Cimarron City is an American one-hour Western television series, starring George Montgomery as Matt Rockford and John Smith as Lane Temple, airing on NBC from October 11, 1958, to September 26, 1959. Cimarron City is a boomtown in Logan County, Oklahoma, north of Oklahoma City. Rich in oil and gold, Cimarron City aspires to become the capital of the future state of Oklahoma, to be created in 1907.

Synopsis

Matthew Rockford is the son of an area cattle rancher, who is the founder and mayor of Cimarron City. Lane Temple, the blacksmith, serves also as the deputy sheriff. He maintains the law amid the crooked schemes concocted in Cimarron City.

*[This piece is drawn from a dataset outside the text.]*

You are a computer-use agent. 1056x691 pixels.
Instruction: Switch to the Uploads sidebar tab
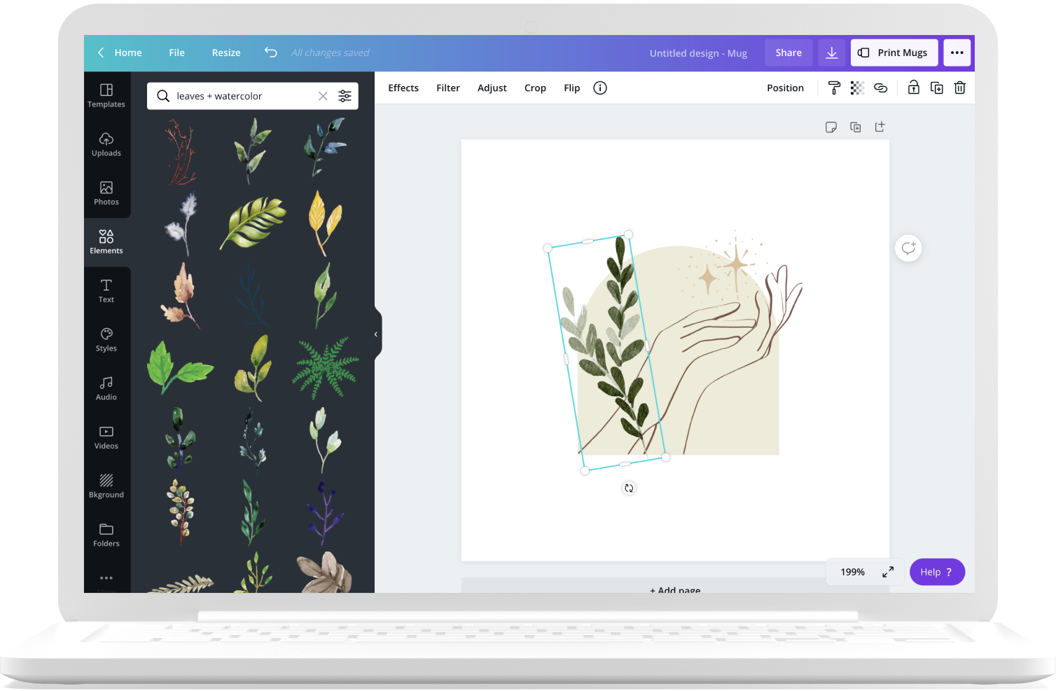[x=106, y=144]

Audrey Totter played Beth Purcell, the owner of the boarding house. The episodes were supposed to rotate equally among Montgomery, Smith, and Totter. The writers, however, did not give Totter enough stories as promised, and she left the series.

Cimarron City also featured Dan Blocker (before Bonanza) in two roles. In the second episode, Blocker plays outlaw Carl Budinger, who is killed. In the fourth episode, he reappears as Carl's good-hearted brother, Tiny Budinger, who becomes one of Rockford's ranch hands.

Production notes
The series was filmed at the Iverson Movie Ranch in Chatsworth in Los Angeles County, California. The producers were Richard Bartlett and Norman Jolley.  Stanley Wilson wrote the theme music.

In its initial run, Cimarron City was placed opposite two half-hour Western programs on  CBS, Have Gun, Will Travel and Gunsmoke, from 9:30 to 10:30 p.m. Eastern Time on Saturdays. From June 1960 to September 1960, reruns were shown on Fridays from 7:30 to 8:30 p.m. Eastern Time, again on NBC.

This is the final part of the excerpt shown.